## ФРАГМЕНТ ДОКУМЕНТА
========================================================================
Таким образом, мы показали проблематичность существующего прочтения «Короля Лира» Р. Стуруа в театрально-критической прессе. В свою очередь, анализ спектакля позволяет сделать вывод, что содержание этого произведения определяется двумя параллельно развивающимися темами. Одна из них связана с театром открытой театральной игры, ведущейся в постановке Стуруа. В другой теме предстает спектакль, который с подачи и при участии короля разыгрывают обитатели его государства. Иными словами, противопоставляется театр как искусство, реализующее творческий потенциал человека, и – театр, порожденный деспотизмом, то представление, которое привело к катастрофе.

«Макбет» (1995)

Театрально-критические отклики на спектакль оказались весьма противоречивыми.
========================================================================
## ИСХОДНЫЕ МАТЕРИАЛЫ
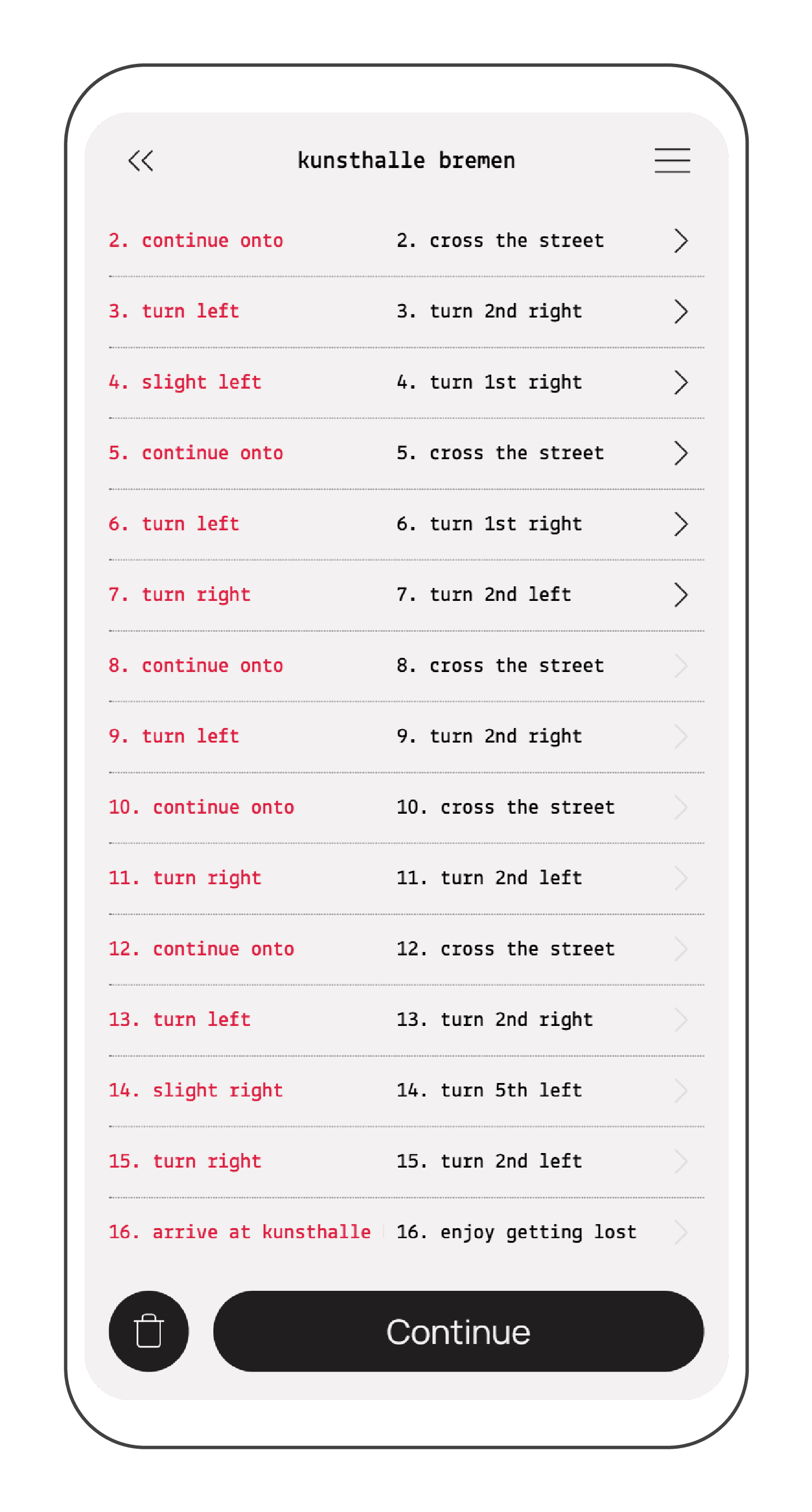812x1512 pixels.
Task: Select '4. slight left' red direction
Action: pyautogui.click(x=185, y=382)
========================================================================
## УСЛОВИЕ ЗАДАЧИ
Ответьте по фрагменту документа на следующие вопросы:
1. Чья постановка «Короля Лира» рассматривается в начале фрагмента?
2. Сколькими темами, по выводу автора анализа, определяется содержание этого спектакля?
3. Какими оказались театрально-критические отклики, о которых сказано после заголовка «Макбет» (1995)?

## ОТВЕТ
1. Рассматривается постановка «Короля Лира» Р. Стуруа.
2. Содержание спектакля определяется двумя параллельно развивающимися темами.
3. Театрально-критические отклики оказались весьма противоречивыми.